They still line up their gloves in a neat row along the third base line before practice, still gather in lines to give serious handshakes and fist bumps to each coach after practice.
They still run off the dugout before games and greet fans after games.
Still. Still. Still.
Four months after his death, the Westlake Village Oaks Christian High softball team honors all of Pete Ackermann’s customs and still speaks in the present tense of their late coach as a beloved grandfather. The shock is gone. But the mentor void behind the third-base line still lingers.
A sign hangs in center field that reads “Peter Ackermann Field.” There’s a sign in the batting cage with Ackermann’s quote, “Culture Before Championships.” The team wears jerseys emblazoned with the words “#PlayForPete.”
However, this is more than dedicating a season or playing for someone they’ve lost. Grief has no schedule, and every Lions practice is an exercise in mourning, taking comfort in those traditions after a loss.
“It just feels like a piece is gone,” said senior first baseman Anahi Arreola. “I feel like sometimes I can feel it, but I can’t hear him.”

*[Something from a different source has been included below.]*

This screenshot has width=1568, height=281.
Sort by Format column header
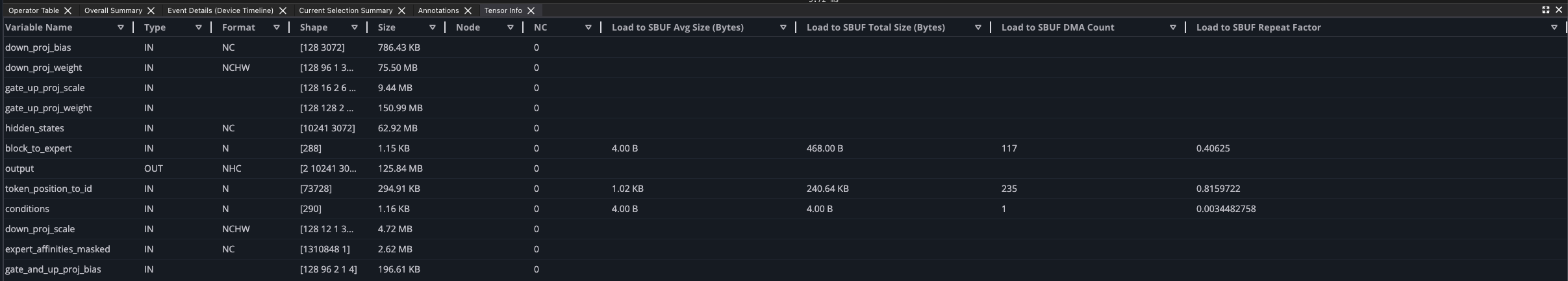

He has placed a tremendous responsibility on the first-year head coach. cheyenne coyle, an All-American shortstop at Arizona State and, most recently, an assistant athletic director at Oaks Christian High School. Ackermann left impossible shoes to fill as the program’s founder, and Coyle has tread carefully, working with players who told athletic director Brad Cook they didn’t want to change much after Ackermann’s loss.
Coyle embraced the older sister role admirably, Arreola said. nurture And through 10 games, Oaks Christian is 9-0-1, a team that has held together through tragedy and therapy welcoming a new leader into the fold.

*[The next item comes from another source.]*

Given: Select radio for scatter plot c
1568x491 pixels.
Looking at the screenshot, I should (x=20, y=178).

“As we continue to grow and learn what she is like as a coach, it felt like home again,” Arreola said of Coyle.
Just as traditions helped them move on, memories helped absorb the loss. Spend a few minutes with the team and you’ll get gold nuggets from Ackermann’s stories. Senior Justine Lambert laughed as she recounted her favorite: meeting a random guy at Chick-Fil-A on a freshman trip to Utah, being turned away asking for his Snapchat, and Ackermann stopping the team van for cross the street and persuade the boy to come back and ask Lambert his Snapchat.
Coyle, in his own way, has been trying to “be like Pete” to show players that he cares about them as people, he said. Lambert, a Howard University fiancé, said she sometimes struggled academically and that Ackermann would send her text messages to check on her grades; Coyle recently texted her that she was proud of her after a rough week, a gesture that resonated with Lambert.

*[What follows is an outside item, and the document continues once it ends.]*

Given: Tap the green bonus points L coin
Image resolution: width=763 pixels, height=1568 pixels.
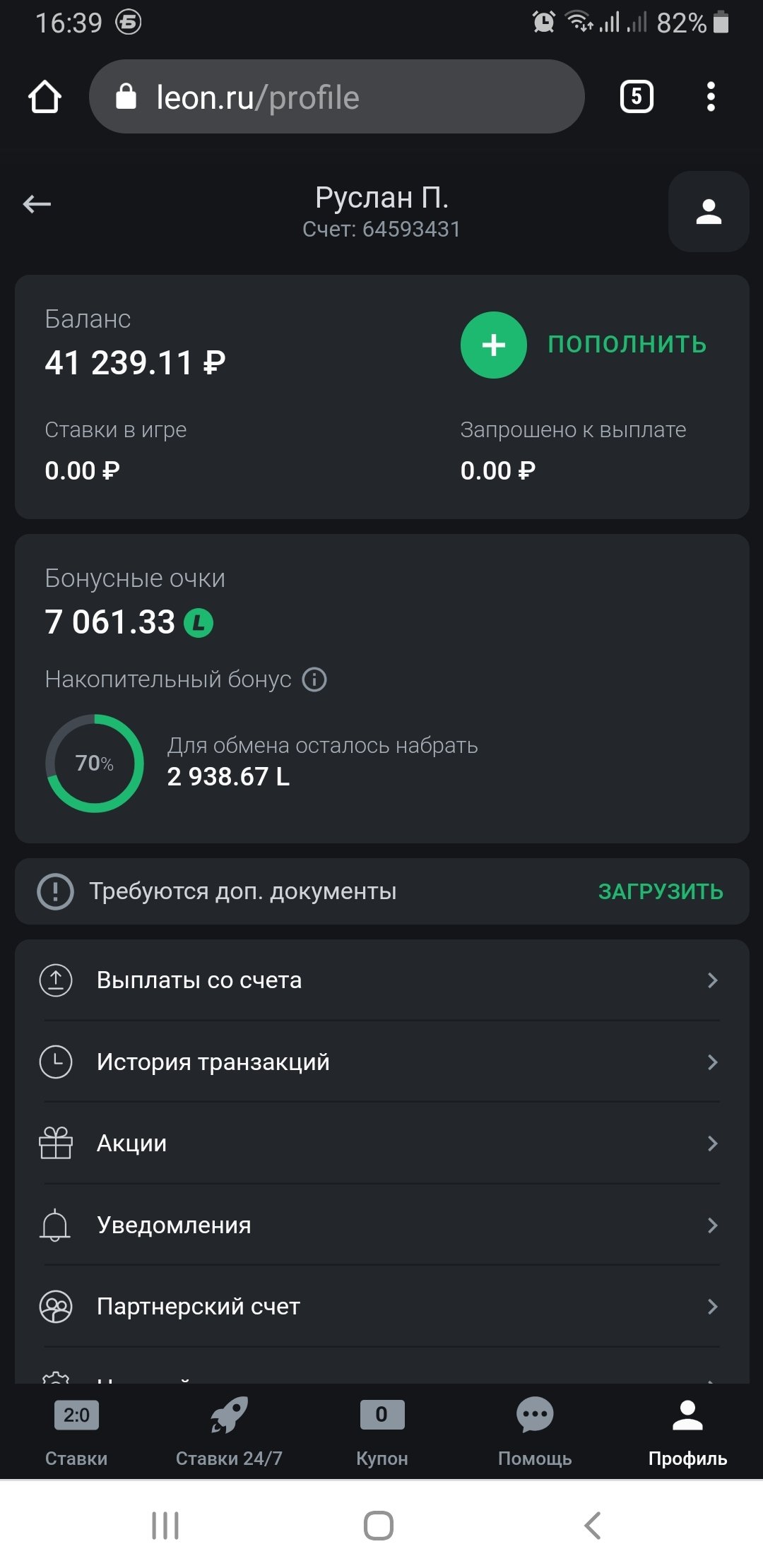Looking at the screenshot, I should click(199, 623).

After going 34-1 in Ackermann’s last season, the Lions could be more loaded this year. Arreola is one of the best hitters in the area, with eight home runs in 27 at-bats. And they’re deeper on the mound, with sophomore Paityn Lavin pairing up with junior Emelia Davis to give Oaks Christian a formidable double.
The missing presence is still there and will be all year. So will be the gloves along the third-base line, and the handshakes after practice and the handshakes after games. I’m still trying to make “Ack” proud.
Prystajko becomes an all-round force
Huntington Beach’s Zoe Prystajko was one of the best pitchers in the Southern Section last season, Stanford’s commitment posting a 0.46 ERA.
The cerebral senior has upped her game in a different way this year: After hitting .271 last season with three home runs, she’s hitting .632 with five home runs this year in eight games. A shortened swing with less movement is propelling Prystajko off to a tremendous start as one of the best two-way players in Orange County.
“Last year, I had this stigma of being a one-dimensional player. … I think that drives her,” Forsberg said.